Quote the lines running from the line with "Where should I click to: Click 'Physical" up to and including the line with "click(x=430, y=147)", reproducing them without alteration.

● ● ● ●

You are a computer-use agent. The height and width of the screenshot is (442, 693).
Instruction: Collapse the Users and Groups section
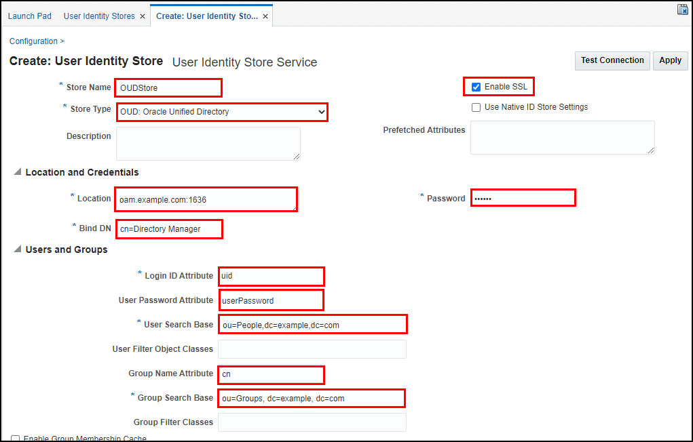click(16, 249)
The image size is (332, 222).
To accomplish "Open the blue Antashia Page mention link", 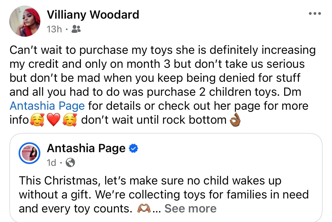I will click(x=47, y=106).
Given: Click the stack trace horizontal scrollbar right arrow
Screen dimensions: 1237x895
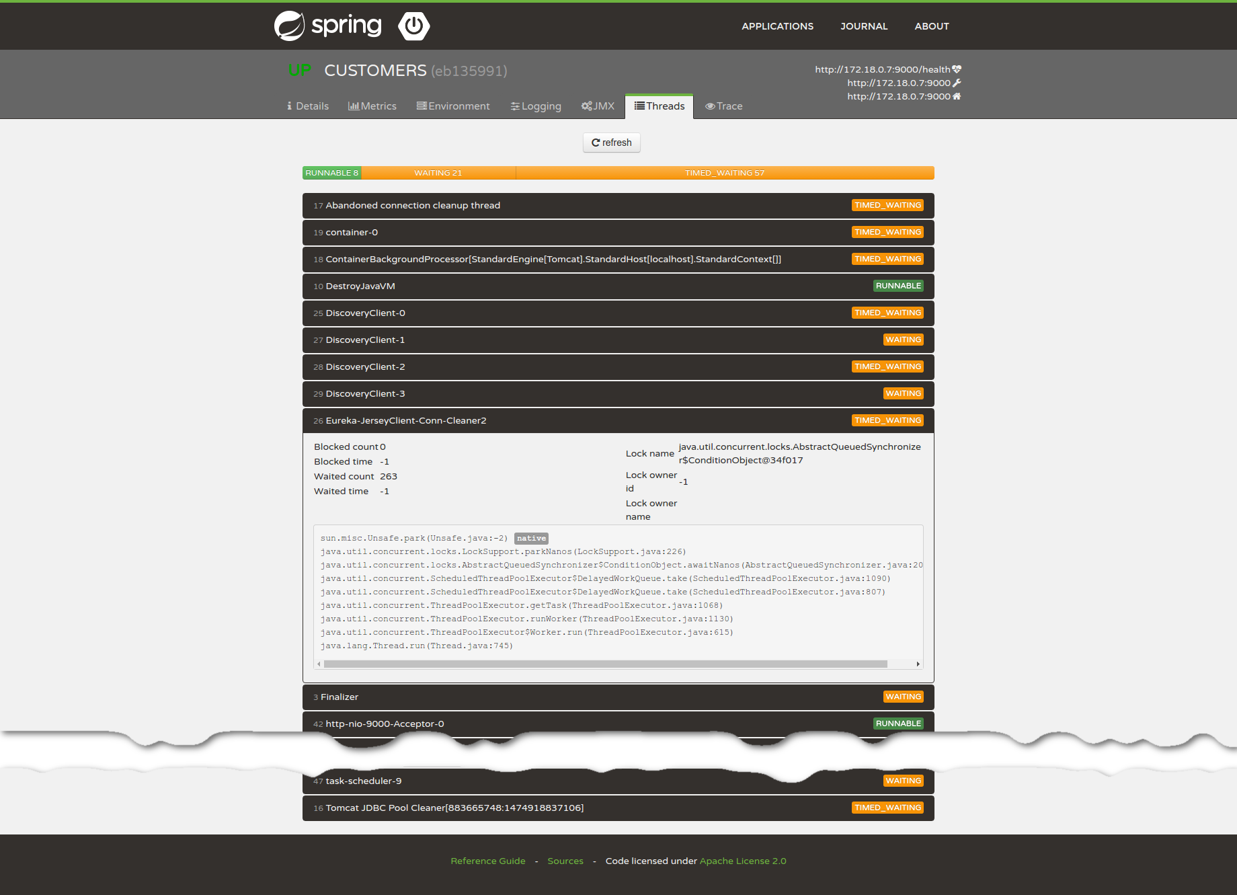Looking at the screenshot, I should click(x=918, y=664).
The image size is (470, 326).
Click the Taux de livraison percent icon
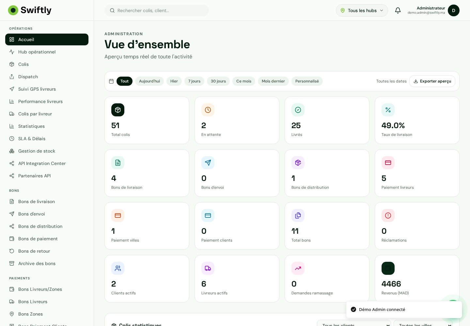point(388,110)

● ● ● ●

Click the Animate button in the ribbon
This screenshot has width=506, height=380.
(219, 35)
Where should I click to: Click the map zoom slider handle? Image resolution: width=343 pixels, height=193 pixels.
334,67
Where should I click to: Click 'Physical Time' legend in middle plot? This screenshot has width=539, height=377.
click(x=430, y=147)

● ● ● ●

▶ The completed task:
Where should I click to: Click 'Physical Time' legend in middle plot? This screenshot has width=539, height=377.
click(x=430, y=147)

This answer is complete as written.